═════ EXTRACTED DATA ═════

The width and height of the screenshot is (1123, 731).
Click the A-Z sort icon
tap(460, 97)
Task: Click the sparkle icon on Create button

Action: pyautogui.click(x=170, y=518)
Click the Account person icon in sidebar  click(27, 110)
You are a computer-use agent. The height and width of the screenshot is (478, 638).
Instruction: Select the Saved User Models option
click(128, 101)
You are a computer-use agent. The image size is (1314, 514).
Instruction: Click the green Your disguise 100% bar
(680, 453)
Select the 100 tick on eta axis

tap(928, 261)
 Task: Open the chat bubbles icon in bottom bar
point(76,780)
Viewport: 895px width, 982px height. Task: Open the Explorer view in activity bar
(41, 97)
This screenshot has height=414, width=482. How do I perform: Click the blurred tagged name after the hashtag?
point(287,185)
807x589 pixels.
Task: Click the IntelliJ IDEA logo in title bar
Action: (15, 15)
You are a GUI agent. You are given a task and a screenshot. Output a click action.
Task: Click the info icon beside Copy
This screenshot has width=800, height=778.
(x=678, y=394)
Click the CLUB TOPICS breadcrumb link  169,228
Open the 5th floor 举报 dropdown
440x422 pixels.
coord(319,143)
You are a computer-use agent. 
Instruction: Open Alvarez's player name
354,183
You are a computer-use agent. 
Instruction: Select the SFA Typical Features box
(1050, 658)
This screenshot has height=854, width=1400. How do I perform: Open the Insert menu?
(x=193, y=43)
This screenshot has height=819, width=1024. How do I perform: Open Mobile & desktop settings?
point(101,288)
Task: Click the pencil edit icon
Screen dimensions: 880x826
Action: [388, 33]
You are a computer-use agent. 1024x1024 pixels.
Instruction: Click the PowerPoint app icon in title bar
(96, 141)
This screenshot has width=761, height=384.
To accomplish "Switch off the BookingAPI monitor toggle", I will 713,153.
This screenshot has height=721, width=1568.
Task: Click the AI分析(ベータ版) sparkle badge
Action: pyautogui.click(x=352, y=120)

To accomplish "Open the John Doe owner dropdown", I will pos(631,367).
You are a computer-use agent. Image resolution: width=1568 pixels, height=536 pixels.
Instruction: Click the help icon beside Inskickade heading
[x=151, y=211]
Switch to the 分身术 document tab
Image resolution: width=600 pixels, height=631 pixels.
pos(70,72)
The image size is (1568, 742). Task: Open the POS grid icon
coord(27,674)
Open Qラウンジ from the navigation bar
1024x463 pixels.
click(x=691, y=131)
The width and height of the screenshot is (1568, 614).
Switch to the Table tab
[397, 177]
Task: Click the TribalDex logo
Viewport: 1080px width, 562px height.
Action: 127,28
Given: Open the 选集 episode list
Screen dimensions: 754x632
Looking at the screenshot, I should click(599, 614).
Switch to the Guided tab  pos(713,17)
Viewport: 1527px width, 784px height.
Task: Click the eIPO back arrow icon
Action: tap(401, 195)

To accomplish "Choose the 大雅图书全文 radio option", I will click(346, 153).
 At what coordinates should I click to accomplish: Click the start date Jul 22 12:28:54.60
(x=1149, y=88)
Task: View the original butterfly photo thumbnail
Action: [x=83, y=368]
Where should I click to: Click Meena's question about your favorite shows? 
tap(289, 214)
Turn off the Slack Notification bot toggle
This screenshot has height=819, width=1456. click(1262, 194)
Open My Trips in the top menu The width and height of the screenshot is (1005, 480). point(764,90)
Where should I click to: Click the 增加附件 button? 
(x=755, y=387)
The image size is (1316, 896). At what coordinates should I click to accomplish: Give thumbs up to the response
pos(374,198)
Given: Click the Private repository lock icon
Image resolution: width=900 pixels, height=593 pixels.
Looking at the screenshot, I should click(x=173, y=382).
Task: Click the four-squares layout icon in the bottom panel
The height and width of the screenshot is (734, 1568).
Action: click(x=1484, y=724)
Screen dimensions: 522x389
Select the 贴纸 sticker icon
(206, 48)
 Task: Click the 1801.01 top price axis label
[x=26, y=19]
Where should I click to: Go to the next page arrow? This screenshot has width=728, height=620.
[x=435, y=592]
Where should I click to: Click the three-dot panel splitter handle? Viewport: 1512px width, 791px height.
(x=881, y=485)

═════

**TRY IT**. Locate the word "computer" in the data above. Copy every line carrying it.

**RESULT FOR THIS TASK**.
You are a computer-use agent. The height and width of the screenshot is (478, 638).
You are a computer-use agent. The image size is (1314, 514).
You are a computer-use agent. 
You are a computer-use agent. 
You are a computer-use agent. 1024x1024 pixels.
You are a computer-use agent. Image resolution: width=1568 pixels, height=536 pixels.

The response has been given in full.